Press Release
Palestine Foundation Marks Third Anniversary with A Spring Concert Series
Los Angeles, California, 18 February 2020
For inquires, contact the organization’s president Lily Karam at (562) 243-0392 or
lily@palestinefoundation.org; palestinefoundation.org
The Southern California-based, Palestine Foundation, marks the third anniversary of its establishment as a non-profit organization with sustainable international projects that celebrate the Palestinian people and help them help themselves.
On this occasion, the Foundation is hosting the highly-acclaimed Palestinian signer Dalal Abu Amneh in a concert series throughout the state of California. The Los Angeles Area will host the Nur concert (14 March 2020) and Ya Sitti concert (22 March 2020) while San Diego (28 March 2020) and San Francisco (15 March 2020) will feature Ya Sitti.
Nur, or Light, is a special Sufi concert featuring a musical journey into the eternal and divine love and longing via the poems of Rumi, Rabe’a, Ibn Arabi, and al-Hallaj. Abu Amneh will be accompanied by the commissioned composer, Syrian-born cellist Kinan Abouafach and an international ensemble with a whirling dervish.

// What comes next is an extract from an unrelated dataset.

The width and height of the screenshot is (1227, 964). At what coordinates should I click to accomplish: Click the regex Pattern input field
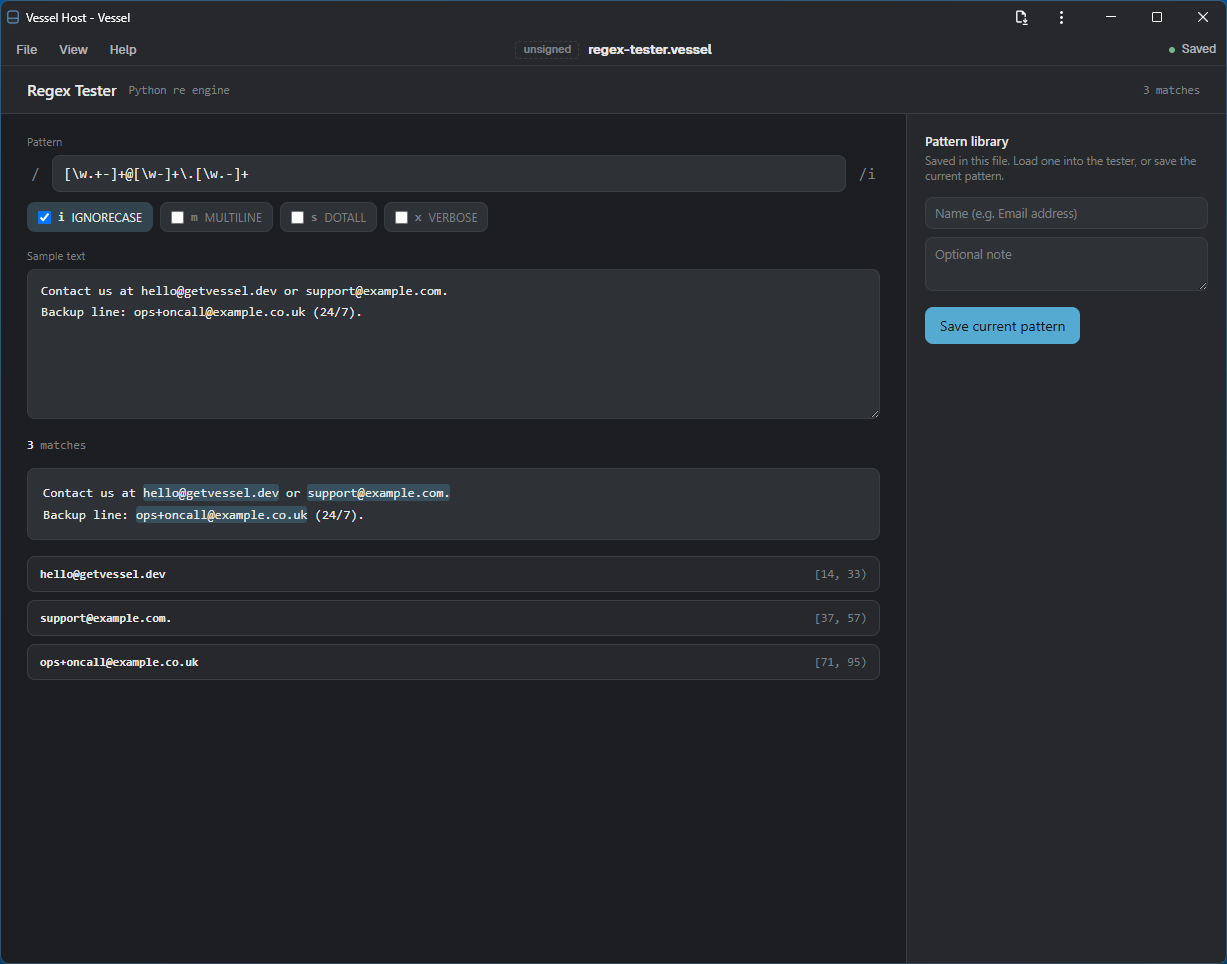449,174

Ya Sitti, or Grandmother, features folk Palestinian and regional songs traditionally passed down by grandmothers, keepers of the heritage. Dalal will be joined by a group of Palestinian “guardians of the tradition” travelling with her for a festive show that has often kept her audience energetically engaged. The concert will also include songs in the tarab genre, classical artistic songs from the singers and composers of the golden age of Arab music. The show will feature the Turath Project, a Southern California ensemble for traditional music.
Besides her career in the arts, Dalal Abu Amneh is a trained neuroscientist with a doctorate from the Faculty of Medicine at Technion and is married to Anan AlAbbasi, a physician and a poet, and they have two children. She is dedicated to the cause of crafting a global Palestinian identity through music performed throughout the globe with extensive praise.
Often contrasted with her traditional arts, her musical exploration of Sufi poetry has been provocative and rare for a Muslim, Palestinian, woman, scientists, and traditionalist. She finds it empowering and liberating as well as an appropriate vehicle of commonality that shares the spiritual expression of the long history of the Middle East with the rest of the world, as distinct from the hyped clash of civilizations.